That probably won’t be any consolation to her trainer Andrew Balding whose Kalpana is also proving hard to win with despite producing her fourth Timeform effort of 115 or higher this season when beaten a length and a half in the September Stakes by Giavellotto.

The pace was an honest one unlike her 2024 breeze with Giavellotto’s winning timefigure coming in at 111, but that’s a level she has achieved before even before the 3lb she was receiving from the winner is taken into account and it seemed to me she had no obvious excuse, clearly below her best given the horse who chased her home and lost no ground on her in the straight was Meydaan who has run only once near this level this season and hasn’t won himself since May 2024.

This was a long way from an Arc-winning performance and perhaps getting a 5lb beating off Calandagan in the King George at Ascot, a 6lb beating off Los Angeles in the Tattersalls Gold Cup and coming out the same horse at the weights as Whirl in the Pretty Polly were never really performances worthy of an Arc favourite after all.

========================

→ **TO DO**
**1.** Transcribe the passage about Kalpana from "This was a long" up to and including "favourite after all.".
**2.** Rewrite the rows from the line with "Identify the location" up to and including the line with "(1162, 642).", replacing "screenshot" with "image" and keeping everything else the same. Leave the pictures out.
The rows have no connection to the passage about Kalpana.

→ **INFORMATION PROVIDED**
========================

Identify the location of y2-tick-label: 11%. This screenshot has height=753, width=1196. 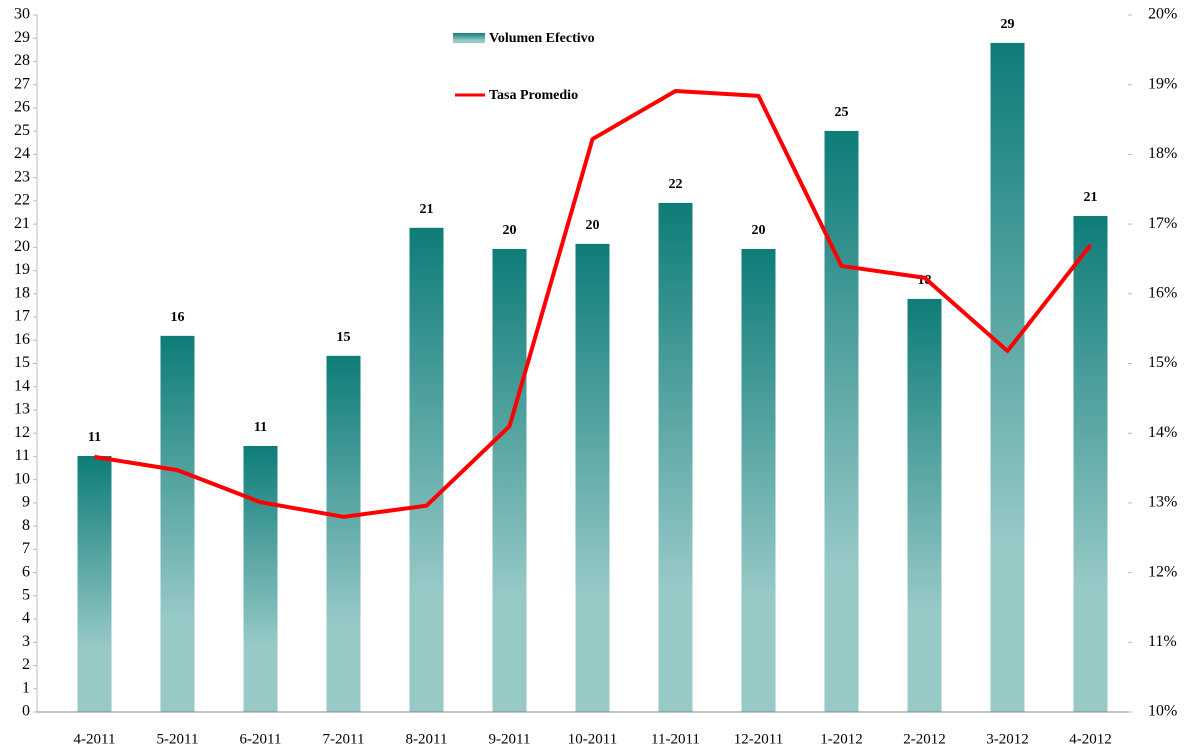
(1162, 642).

========================

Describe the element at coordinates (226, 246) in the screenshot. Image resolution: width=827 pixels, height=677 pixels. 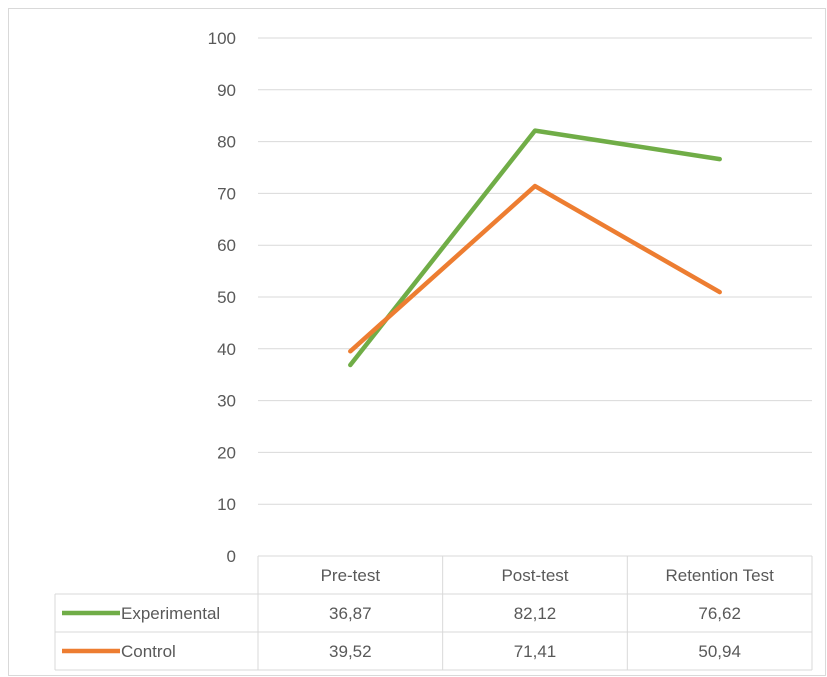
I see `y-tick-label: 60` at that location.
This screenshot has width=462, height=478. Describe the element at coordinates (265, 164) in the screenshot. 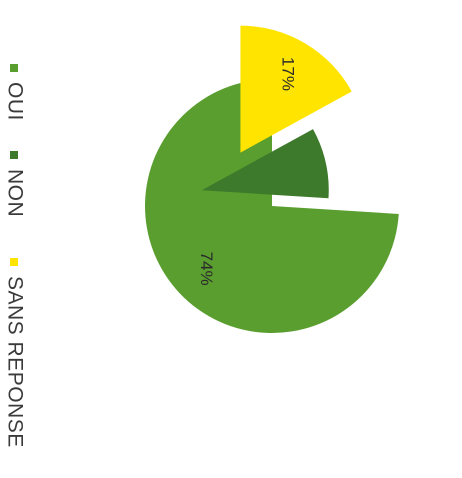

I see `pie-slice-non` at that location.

========================

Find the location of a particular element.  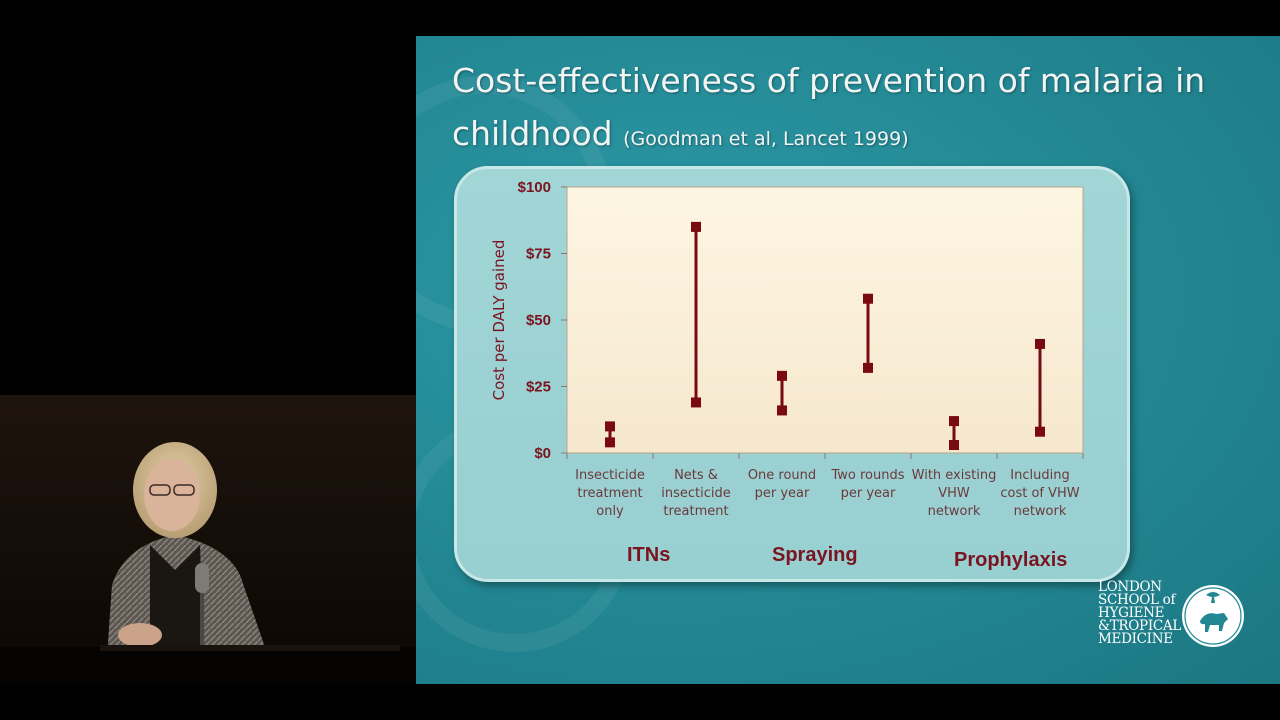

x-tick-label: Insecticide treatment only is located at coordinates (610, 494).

========================

→ **ACTIVITY ANSWERS**
**1.**
This was a long way from an Arc-winning performance and perhaps getting a 5lb beating off Calandagan in the King George at Ascot, a 6lb beating off Los Angeles in the Tattersalls Gold Cup and coming out the same horse at the weights as Whirl in the Pretty Polly were never really performances worthy of an Arc favourite after all.

**2.**
Identify the location of y2-tick-label: 11%. This image has height=753, width=1196. 
(1162, 642).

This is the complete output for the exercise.